Problem details — Please count how many of the lines below contain the string "dimensions". Reply with only the number.

Source records —
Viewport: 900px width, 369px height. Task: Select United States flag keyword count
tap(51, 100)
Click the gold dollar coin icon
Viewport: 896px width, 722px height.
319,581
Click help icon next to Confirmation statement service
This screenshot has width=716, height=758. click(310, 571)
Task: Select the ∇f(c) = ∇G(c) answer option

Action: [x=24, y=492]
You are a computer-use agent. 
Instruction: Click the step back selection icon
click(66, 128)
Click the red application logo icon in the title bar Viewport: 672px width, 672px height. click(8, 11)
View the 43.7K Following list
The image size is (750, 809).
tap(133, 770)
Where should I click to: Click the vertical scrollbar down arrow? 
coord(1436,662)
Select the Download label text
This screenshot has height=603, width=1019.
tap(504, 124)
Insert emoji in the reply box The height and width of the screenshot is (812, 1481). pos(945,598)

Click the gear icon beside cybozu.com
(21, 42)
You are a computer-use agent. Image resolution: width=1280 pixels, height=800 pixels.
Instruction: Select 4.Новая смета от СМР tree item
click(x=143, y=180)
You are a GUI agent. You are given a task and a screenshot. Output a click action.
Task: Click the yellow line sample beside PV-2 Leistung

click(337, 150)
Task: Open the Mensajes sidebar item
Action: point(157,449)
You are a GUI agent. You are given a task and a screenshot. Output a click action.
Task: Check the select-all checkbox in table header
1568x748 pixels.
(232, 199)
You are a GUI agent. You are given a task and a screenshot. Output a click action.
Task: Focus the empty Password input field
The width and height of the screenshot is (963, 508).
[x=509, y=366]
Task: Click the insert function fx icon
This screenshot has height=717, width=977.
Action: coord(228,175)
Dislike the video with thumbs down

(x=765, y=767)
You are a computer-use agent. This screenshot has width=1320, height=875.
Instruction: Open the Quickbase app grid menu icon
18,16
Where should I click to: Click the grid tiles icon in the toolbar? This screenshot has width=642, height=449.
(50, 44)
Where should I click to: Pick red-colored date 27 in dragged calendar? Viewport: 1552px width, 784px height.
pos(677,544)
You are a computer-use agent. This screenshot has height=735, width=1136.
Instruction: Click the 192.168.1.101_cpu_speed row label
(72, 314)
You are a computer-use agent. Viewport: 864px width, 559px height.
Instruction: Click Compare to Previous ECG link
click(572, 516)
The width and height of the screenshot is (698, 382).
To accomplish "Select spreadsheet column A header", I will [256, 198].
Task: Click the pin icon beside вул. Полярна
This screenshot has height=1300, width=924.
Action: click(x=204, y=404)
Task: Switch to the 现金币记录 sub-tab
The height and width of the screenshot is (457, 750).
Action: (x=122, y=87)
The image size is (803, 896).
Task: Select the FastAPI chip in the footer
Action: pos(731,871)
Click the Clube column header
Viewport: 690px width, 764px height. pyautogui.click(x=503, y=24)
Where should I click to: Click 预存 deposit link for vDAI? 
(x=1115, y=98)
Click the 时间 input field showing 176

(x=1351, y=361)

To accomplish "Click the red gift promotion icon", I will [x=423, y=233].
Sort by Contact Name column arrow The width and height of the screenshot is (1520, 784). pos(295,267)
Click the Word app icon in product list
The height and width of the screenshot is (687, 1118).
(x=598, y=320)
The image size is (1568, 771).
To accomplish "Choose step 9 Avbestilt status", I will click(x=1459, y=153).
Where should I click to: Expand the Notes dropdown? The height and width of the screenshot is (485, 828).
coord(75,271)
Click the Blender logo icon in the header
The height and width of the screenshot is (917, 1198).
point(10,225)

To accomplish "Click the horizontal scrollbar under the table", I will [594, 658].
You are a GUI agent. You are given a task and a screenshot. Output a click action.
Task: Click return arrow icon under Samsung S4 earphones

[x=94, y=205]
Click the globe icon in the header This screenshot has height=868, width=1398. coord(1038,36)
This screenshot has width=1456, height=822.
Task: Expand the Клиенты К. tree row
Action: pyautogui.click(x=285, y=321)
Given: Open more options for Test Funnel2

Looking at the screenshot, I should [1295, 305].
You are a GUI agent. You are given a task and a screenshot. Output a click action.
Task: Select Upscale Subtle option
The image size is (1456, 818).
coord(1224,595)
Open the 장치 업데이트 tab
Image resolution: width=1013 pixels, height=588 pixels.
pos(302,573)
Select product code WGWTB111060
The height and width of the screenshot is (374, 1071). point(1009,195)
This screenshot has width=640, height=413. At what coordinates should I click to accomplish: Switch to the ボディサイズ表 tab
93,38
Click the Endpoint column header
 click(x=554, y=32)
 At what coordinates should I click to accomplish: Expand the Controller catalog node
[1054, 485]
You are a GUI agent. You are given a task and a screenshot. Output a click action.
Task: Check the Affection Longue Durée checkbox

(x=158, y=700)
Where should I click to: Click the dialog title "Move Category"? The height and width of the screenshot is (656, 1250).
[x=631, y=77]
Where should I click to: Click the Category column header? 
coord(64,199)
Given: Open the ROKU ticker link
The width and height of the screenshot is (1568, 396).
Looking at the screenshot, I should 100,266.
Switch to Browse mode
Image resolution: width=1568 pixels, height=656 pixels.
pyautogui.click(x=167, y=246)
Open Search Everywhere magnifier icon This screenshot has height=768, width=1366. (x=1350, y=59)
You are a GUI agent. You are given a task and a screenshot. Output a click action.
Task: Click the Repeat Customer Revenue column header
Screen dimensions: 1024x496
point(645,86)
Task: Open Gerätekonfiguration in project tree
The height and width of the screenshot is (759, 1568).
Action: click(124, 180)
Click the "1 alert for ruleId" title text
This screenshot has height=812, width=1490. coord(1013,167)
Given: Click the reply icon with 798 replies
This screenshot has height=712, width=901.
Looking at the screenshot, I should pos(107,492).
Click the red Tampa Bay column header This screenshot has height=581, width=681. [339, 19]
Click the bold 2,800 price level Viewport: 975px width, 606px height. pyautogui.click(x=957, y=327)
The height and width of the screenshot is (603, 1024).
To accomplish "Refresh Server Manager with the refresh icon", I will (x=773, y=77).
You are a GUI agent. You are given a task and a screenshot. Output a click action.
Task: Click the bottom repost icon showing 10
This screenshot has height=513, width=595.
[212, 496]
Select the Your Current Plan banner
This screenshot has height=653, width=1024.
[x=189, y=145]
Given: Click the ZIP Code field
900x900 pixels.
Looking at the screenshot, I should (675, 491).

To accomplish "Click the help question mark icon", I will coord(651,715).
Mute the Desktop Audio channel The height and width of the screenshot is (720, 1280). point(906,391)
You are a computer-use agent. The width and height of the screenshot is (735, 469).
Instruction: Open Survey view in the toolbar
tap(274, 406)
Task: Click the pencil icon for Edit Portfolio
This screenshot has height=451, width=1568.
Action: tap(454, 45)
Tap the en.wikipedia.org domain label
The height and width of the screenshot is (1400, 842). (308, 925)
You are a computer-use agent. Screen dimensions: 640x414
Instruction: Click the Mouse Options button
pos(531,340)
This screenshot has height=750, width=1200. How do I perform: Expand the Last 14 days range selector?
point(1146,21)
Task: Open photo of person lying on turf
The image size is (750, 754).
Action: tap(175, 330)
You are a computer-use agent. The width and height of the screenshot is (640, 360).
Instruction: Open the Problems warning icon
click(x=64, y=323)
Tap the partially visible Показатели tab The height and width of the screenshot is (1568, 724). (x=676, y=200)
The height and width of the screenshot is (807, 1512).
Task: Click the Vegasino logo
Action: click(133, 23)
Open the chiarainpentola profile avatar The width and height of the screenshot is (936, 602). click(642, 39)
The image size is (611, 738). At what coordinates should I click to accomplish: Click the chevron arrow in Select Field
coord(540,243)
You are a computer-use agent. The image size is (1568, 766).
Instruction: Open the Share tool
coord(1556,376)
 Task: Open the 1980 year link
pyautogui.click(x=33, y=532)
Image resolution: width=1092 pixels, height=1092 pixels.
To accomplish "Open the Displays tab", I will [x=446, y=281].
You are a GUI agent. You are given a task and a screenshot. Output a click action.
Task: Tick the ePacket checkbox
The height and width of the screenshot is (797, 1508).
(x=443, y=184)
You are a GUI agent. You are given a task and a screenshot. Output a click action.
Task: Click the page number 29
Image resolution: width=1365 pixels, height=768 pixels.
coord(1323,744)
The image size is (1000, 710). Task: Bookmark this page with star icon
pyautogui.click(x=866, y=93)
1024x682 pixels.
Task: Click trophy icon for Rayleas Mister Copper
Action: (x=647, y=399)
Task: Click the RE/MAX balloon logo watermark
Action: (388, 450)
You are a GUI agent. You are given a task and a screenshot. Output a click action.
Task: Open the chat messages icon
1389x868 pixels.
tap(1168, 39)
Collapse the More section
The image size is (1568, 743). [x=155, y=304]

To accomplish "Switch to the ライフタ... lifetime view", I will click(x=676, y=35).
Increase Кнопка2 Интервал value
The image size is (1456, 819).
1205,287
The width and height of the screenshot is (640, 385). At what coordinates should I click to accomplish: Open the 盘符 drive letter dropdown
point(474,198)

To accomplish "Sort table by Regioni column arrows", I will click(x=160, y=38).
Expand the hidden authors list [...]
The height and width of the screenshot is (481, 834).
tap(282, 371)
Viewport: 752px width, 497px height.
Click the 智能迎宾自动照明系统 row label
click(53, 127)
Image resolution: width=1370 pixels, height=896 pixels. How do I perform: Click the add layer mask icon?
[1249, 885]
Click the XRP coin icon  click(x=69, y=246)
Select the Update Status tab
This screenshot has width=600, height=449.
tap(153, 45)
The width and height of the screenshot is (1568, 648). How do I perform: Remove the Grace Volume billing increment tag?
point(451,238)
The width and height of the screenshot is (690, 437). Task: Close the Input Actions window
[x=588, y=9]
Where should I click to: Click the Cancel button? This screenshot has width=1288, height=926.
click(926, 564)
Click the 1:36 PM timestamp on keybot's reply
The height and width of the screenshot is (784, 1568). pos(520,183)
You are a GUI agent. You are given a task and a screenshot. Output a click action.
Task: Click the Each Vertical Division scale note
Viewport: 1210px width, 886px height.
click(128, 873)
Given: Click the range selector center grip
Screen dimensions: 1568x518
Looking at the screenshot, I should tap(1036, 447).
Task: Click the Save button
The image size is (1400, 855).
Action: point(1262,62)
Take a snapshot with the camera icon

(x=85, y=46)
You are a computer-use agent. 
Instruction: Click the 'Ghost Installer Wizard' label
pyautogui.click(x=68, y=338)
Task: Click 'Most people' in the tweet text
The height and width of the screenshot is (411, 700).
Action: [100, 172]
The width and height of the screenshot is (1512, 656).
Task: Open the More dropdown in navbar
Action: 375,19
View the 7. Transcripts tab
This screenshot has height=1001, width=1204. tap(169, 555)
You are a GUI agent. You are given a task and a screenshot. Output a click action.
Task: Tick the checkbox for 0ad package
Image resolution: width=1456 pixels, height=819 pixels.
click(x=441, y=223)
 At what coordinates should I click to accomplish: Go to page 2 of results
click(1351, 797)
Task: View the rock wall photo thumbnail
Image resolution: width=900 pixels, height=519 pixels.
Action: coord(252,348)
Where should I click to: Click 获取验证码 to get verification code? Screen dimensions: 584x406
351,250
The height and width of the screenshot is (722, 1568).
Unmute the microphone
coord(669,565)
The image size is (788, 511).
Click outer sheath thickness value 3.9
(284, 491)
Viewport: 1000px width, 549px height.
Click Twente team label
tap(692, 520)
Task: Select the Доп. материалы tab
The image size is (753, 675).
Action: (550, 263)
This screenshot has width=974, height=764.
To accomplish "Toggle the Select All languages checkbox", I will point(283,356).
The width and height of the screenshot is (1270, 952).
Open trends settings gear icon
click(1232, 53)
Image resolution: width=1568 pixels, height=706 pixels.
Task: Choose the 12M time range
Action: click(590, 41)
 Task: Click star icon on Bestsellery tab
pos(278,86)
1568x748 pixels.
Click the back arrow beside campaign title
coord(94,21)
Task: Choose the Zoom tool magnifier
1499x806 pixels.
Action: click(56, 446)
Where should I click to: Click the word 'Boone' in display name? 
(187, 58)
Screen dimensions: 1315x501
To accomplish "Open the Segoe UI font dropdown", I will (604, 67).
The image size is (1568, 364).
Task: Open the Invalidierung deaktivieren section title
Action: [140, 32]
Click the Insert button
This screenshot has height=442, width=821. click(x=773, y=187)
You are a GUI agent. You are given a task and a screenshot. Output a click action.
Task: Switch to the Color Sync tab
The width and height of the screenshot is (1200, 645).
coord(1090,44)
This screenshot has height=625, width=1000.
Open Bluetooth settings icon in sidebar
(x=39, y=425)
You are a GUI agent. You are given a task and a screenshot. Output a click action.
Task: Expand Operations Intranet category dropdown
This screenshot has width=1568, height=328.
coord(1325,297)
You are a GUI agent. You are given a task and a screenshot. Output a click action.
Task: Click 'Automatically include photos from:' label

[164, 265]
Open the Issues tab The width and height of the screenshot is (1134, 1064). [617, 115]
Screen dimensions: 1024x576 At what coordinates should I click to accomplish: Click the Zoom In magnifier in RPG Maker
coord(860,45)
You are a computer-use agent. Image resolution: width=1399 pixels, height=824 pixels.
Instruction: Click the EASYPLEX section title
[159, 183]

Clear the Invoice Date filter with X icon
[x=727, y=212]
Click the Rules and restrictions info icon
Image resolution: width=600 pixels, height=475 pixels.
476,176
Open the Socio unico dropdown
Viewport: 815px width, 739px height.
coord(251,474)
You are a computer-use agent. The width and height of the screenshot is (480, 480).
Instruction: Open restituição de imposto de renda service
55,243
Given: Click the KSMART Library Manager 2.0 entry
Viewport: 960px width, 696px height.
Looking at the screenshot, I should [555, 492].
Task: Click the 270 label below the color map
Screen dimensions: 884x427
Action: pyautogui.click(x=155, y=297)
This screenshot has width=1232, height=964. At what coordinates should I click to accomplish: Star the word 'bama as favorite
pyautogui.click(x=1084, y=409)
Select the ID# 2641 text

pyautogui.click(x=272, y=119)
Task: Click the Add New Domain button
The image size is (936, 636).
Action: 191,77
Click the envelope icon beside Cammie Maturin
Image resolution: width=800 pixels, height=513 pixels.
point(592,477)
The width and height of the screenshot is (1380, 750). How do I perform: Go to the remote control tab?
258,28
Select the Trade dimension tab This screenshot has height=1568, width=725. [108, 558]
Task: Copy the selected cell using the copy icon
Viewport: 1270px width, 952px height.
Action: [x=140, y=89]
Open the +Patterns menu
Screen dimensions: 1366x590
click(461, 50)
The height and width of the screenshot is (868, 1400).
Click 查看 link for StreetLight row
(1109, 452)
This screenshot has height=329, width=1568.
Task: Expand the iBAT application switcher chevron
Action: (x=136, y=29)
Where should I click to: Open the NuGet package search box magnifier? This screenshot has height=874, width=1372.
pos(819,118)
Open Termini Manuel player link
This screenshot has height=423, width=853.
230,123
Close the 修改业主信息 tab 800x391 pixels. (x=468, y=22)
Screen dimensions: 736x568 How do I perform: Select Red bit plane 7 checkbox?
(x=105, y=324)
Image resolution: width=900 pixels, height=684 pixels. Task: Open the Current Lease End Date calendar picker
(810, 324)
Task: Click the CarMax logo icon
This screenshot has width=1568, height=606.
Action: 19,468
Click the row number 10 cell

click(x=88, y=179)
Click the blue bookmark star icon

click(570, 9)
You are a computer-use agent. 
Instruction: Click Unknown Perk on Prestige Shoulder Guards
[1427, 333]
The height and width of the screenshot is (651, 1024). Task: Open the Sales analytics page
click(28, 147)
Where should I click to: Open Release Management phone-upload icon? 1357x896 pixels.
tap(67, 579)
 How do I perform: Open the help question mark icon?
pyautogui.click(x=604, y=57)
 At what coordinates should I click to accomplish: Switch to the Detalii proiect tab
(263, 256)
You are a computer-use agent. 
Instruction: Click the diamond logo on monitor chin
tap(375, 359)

Full answer — 9